第9話 少女と少年とチョコレート 2
円としては、今現在ルーシーと距離があることを意識せざるを得ない。
一時的にせよルーシーと雪美のパワーバランスが崩れたのだ。
不本意ではあるが後難を憂うなら、それなりの誠意を持って雪美と向き合うしかない。
他方、雪美にとってはどうだろう。
何れルーシーが戦線復帰した時に備え、円に対する自分の立ち位置を有利に設える。
そういった意味で考えれば、ルーシーと距離がある現在の状況は、雪美にとってはお誂え向きだったろう。
だが、雪美にはルーシーを排除して円を独占したいと言う野心は全くない。
つまるところ、ルーシーがいてこその自分である。
雪美にはそうした強烈な自意識がある。
不思議ではあるが、雪美がルーシーの復帰を願う気持ちはむしろ円より強い。
恋愛と同志愛。
雪美とルーシーは円に対して相反するアンビバレンツなベクトルを内包する。
そんなふたりの立場からもたらされる葛藤や緊張が、なぜか嬉しくてたまらない雪美だった。
「ゴディバ・・・なにそれ?」
円は聞き慣れぬ単語を耳にして首を傾げた。
「ベルギーのチョコレートメーカー。
一口ずつまるで小さなオブジェみたいに品良く成型された可愛らしいチョコレートなの。
何年か前、日本橋の三越に日本で初めてのお店ができたわ。
色々な種類があってね。
・・・ロージナのココアってあの味を思い出させる」
円はいきなりなんのこっちゃと脱力感を覚える。
だが双葉が甘味に寄せるひたむきな情熱を思えば『女子ってのは大概そんなものだろう』と得心した。
円が雪美に向ける眼差しは、甘味に惑溺する姉への生温かい上から目線と同質のものに変化する。
近頃の円の立場としては、随分と傲岸不遜で身の程を弁(わきま)えぬ気持ちが立ち上がったものだ。
加えて。
『ゴディなんちゃらと言うチョコだってふーちゃんなら良く知っているに違いないや』
などと反射的に姉を念頭に置いたのだから円も大概シスコン上等である。
女性に対する解釈や査定は姉基準で好悪軽重を量る。
そんな円の習い性がこんなところにもひょっこり顔を出す。
無様、それ以外の何物でもなかった。
「マドカ君、ゴダイヴァ夫人ってご存知?」
雪美がココアのカップをテーブルの上に置き、再び円の目を覗き込んだ。
「えっ、誰それ?
チョコレート屋さんのおかみさん?」
円は目の前で微笑む聡明な少女が投げて寄こす話題の飛躍に、全くついていけない。
「イギリスの伝説。
昔々、コベントリーに重税を課して領民を苦しめる領主が居たんですって。
でもそんな領主の奥方はとても心優しくて信心深い女性だったの。
領主の奥方がゴダイヴァ夫人。
夫人は度々夫の暴政を諫めたのだけれども、彼は彼女の諫言にまったく耳を貸そうとしてくれない。

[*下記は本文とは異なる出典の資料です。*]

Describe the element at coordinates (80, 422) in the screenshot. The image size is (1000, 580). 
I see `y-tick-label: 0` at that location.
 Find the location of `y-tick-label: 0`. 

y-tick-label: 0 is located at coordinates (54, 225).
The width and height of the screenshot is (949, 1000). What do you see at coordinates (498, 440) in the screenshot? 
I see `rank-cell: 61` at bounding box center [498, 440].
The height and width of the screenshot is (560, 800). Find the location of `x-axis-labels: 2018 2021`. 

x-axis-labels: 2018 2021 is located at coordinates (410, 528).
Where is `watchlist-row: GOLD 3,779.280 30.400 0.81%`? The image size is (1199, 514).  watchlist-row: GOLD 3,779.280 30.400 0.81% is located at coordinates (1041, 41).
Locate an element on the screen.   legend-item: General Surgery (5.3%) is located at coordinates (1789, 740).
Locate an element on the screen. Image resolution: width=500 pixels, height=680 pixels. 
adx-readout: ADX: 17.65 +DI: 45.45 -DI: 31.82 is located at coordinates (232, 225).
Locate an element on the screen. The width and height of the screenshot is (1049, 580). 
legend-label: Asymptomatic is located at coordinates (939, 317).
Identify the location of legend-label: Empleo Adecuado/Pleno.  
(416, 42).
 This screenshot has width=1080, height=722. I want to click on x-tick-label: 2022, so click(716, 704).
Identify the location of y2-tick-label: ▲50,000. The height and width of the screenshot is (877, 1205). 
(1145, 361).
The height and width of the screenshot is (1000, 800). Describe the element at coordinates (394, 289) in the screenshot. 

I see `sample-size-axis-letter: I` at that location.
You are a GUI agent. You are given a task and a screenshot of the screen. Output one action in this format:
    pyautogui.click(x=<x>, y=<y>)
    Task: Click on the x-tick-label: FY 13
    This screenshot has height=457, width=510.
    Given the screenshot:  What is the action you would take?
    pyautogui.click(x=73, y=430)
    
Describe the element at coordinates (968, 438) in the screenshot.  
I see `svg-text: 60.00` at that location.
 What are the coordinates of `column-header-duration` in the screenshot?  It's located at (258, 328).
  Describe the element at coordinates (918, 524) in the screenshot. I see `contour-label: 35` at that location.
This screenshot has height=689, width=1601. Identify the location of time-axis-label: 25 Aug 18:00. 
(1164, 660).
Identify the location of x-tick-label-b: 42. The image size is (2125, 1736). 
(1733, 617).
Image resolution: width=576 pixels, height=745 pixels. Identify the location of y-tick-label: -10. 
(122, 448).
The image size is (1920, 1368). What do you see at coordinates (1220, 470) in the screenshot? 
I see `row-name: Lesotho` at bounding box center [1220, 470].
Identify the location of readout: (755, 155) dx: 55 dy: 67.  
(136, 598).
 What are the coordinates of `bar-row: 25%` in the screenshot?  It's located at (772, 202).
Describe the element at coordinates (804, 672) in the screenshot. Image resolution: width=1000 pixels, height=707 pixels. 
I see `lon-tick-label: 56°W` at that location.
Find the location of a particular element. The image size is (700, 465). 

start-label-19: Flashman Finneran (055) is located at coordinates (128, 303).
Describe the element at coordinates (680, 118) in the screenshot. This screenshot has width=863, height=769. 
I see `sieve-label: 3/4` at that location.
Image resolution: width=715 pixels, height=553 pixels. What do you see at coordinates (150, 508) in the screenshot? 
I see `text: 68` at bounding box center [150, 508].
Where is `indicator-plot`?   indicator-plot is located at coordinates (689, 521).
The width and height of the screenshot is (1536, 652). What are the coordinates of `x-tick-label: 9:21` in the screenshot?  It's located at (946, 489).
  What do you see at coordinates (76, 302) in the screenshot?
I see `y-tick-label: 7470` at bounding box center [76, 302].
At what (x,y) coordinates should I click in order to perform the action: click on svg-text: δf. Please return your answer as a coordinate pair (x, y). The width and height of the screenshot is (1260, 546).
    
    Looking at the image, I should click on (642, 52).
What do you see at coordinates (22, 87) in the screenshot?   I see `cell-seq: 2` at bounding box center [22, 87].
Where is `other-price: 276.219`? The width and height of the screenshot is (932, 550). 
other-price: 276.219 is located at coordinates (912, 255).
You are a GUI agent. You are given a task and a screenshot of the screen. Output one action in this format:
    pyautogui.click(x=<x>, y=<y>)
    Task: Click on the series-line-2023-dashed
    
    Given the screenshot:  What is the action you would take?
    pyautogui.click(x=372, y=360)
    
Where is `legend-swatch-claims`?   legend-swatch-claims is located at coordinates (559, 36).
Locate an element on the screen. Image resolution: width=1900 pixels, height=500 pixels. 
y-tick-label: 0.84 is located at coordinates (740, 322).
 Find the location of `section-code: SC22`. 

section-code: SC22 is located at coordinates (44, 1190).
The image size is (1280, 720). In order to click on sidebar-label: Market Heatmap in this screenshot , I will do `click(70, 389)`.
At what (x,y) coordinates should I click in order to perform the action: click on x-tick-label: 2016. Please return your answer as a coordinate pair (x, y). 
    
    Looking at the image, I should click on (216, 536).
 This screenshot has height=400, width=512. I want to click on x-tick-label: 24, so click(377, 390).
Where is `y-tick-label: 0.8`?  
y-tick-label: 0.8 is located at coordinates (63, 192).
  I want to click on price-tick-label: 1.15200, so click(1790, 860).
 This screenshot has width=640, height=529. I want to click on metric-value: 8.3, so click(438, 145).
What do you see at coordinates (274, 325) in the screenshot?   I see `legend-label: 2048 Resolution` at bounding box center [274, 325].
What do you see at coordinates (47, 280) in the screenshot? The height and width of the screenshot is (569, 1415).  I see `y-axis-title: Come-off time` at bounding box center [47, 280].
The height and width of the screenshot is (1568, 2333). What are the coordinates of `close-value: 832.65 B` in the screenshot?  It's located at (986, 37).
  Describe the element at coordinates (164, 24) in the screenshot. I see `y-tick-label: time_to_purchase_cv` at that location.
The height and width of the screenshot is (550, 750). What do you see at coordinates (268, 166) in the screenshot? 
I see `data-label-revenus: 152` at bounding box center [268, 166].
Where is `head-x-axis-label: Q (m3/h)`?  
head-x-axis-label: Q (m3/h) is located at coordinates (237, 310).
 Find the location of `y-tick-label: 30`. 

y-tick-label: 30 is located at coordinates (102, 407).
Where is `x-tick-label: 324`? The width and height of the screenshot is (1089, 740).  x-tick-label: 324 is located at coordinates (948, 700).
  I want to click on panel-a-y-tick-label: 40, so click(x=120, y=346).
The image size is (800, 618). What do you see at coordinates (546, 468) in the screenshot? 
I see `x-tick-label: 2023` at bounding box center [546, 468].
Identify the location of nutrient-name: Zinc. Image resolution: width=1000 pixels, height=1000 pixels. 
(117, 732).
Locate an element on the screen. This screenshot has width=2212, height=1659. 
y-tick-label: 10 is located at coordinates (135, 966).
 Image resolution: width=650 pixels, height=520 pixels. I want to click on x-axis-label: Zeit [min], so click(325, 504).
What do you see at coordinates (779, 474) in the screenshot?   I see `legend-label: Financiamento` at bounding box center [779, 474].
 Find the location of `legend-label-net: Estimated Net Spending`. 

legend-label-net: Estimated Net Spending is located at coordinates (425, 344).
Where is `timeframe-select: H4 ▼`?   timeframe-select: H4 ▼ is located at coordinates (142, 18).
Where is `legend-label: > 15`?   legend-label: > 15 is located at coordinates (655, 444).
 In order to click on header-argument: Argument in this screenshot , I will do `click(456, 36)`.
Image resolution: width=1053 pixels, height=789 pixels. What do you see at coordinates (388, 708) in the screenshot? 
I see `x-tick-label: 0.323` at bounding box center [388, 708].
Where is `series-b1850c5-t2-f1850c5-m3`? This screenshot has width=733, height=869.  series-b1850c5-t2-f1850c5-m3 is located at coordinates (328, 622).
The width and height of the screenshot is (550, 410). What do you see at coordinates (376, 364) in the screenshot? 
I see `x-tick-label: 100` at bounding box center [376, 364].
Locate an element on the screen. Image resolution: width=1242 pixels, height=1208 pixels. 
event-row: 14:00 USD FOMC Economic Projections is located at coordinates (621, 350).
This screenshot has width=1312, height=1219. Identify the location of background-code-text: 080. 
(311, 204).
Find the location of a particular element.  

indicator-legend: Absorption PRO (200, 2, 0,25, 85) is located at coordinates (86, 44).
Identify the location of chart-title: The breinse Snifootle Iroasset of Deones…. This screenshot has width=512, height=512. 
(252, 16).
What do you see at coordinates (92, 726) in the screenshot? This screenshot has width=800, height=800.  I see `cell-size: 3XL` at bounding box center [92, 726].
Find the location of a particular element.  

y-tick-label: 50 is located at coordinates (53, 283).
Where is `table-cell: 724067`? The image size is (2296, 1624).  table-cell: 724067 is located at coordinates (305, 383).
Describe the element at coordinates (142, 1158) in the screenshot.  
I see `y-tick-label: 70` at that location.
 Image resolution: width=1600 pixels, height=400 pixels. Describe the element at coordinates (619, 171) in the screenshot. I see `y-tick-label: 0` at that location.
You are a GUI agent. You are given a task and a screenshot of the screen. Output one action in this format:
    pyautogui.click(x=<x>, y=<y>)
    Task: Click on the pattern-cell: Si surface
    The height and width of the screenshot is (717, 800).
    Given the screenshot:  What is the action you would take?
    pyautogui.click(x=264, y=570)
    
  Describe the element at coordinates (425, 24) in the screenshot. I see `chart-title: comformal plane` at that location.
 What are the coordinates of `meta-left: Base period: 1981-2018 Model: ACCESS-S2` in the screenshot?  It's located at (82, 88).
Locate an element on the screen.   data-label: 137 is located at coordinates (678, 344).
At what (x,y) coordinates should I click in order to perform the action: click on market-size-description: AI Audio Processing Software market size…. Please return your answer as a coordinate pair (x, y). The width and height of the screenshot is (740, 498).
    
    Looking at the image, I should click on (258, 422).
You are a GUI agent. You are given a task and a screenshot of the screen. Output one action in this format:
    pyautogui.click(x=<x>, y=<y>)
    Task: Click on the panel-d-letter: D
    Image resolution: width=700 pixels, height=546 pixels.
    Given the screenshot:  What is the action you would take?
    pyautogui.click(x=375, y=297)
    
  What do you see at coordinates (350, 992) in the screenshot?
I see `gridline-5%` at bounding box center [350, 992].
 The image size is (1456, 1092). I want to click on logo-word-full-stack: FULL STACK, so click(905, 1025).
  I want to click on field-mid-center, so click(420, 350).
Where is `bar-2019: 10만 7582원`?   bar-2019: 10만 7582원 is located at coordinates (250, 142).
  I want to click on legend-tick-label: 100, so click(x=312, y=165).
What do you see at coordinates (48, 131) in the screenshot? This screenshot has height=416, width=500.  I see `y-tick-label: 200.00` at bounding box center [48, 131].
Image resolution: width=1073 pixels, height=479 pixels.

そればかりか仕舞には腹を立てて、領民を思う夫人の願いを聞き入れる代わりに・・・。
「一糸まとわぬ裸の姿で馬に乗り街を一周して来い!」
なんて言い出す始末。
いかにも尊大で亭主関白な夫が言い出しそうなことだけどね。
あろうことか夫人はそれを真に受けて本当に裸の乗馬行をやり遂げるの。
さすがの俺様領主も領民の為に、恥を恐れず身を捧げた夫人の崇高な志には、兜を脱がざるを得なかったわ。
領主は夫人との約束を守って、自領の法外な重税策を改めることにしたの。
そんな伝説」
雪美は優雅な手つきでカップを口元に運んだ。
「・・・?」
「でもね。
正しい行いに水を差す人間ってどこにでもいるの。
夫人が馬に乗り裸で街を横切る時のこと。
事情を知る町の人々は家にこもり窓を閉じたわ。
うっかりにでも彼女を見て辱めることがない様にという町の人々の感謝の思いね。
だけどたった一人だけ不心得者の男がいた。
男の名はトム」
「・・・???」
「のぞき。
ピーピングトムの語源よ」
なんだか得意そうな雪美を見て円の混乱には拍車がかかった。
「アッ!」
「ピーピングユキだなんで失礼しちゃう。
わたくしはマドカ君が今考えたような変な人でも危ない人でもないわ」
雪美が円の頬に人差し指を当て頬を膨らませる。
「とっさにそんなこと思っても騙されませんからね」
雪美は少し顔を赤らめると指をひっこめた。
円は指で触れられた刹那。
頬を膨らませた雪美を『可愛いな』と反射的に思考できた自分を誉めてやりたかった。